In both cases, the ministry and minister have been giving boards the same consistent message on accommodation issues-- make your own decisions. These sorts of quandaries aren't new-- for example, the Catholic schools in suburban Ottawa went K-6 and 7-13 in the late 1980s after full funding was implemented because many elementary schools didn't have space for the intermediate grades when all the junior high schools became high schools.
They're also rightly in the hands of the district school boards. Bricks-and-mortar answers, even if the questions are largely framed by the province, should be answered locally. School organization -- which has always varied depending on where you live and when you went to school -- is also a very local issue that deserves to remain so.
When the primary class size initiative was being implemented, boards were faced with similar accommodation challenges as they tried to meet the 20:1 cap in 90% of classes without exceeding the average class-size caps for junior and intermediate grades or building expansions they weren't getting the money to fund.
In that case, boards were required to tell the ministry what they needed. For the most part the requests were funded and at the end of full implementation a number of boards had leftover capital dollars for primary class size that they had to return to the ministry or get reallocated under a different capital-program label. So for FDK the ministry appears to be more cautious on how it's allocating capital, and holding back on any announcements until the schools have been announced.

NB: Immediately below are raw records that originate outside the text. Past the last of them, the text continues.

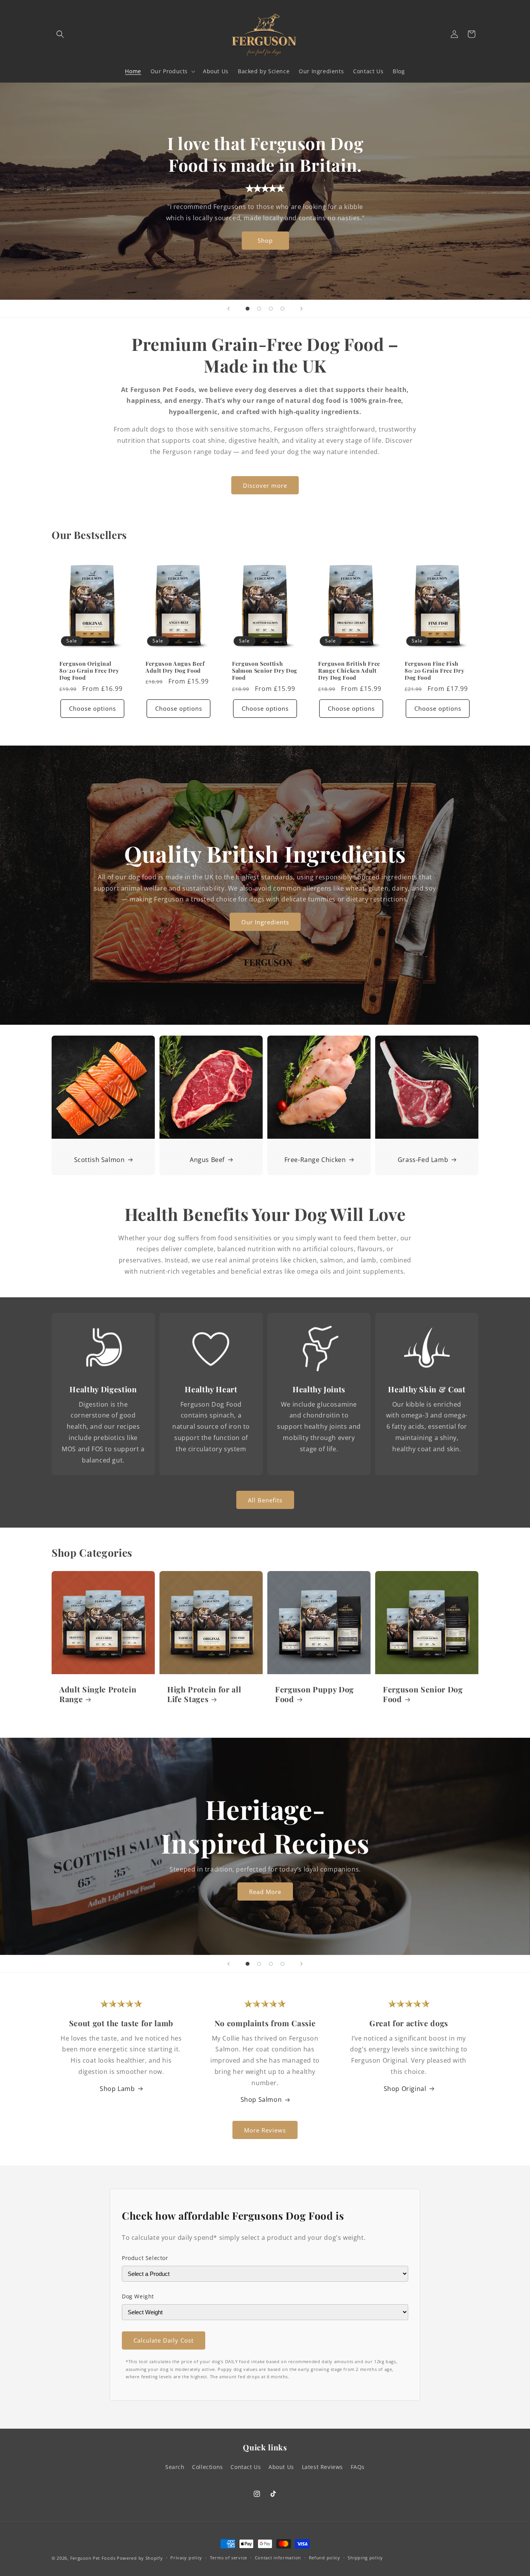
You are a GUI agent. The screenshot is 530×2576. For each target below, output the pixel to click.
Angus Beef (207, 1159)
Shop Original (405, 2088)
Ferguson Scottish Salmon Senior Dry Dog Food (264, 670)
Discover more (265, 485)
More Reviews (265, 2130)
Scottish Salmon (99, 1159)
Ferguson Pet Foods (93, 2558)
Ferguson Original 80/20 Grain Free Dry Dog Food (89, 670)
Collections (207, 2467)
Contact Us (245, 2467)
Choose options (92, 708)
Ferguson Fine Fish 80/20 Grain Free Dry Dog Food (434, 670)
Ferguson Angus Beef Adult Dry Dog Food (175, 667)
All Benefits (265, 1500)
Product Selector (145, 2258)
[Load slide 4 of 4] (282, 308)
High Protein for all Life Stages (204, 1694)
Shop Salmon (261, 2099)
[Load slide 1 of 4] (247, 308)
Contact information (278, 2557)
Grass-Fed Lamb (423, 1159)
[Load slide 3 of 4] (271, 308)
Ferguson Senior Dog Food (423, 1694)
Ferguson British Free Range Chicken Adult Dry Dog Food (349, 670)
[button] (60, 34)
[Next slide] (301, 308)
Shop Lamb (117, 2088)
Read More (265, 1892)
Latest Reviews (322, 2467)
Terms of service (228, 2557)
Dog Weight (138, 2296)
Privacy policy (186, 2557)
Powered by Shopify (140, 2558)
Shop (265, 240)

The question of capital has always been around since the FDK program was introduced and it may prove to be its messiest to answer as the program is implemented. The ministry does ask for and receive capital planning information from school boards, with particular attention to FDK in the past two years so that it knows what the request for capital is. Yet it's never been completely transparent on any estimates it might have as to what the total capital budget for full implementation over the five years might be. The Toronto Sun's Moira MacDonald got into this in her most recent column as Minister Leona Dombrowsky answered her question from a previous column in a letter to the editor (it's the first one listed here). The figure quoted is $1.5 billion / year operational budget at full rollout, with $1.5 billion in capital needed to get there. With about half the school sites announced, about a third of the capital has been allocated. The real work remains ahead.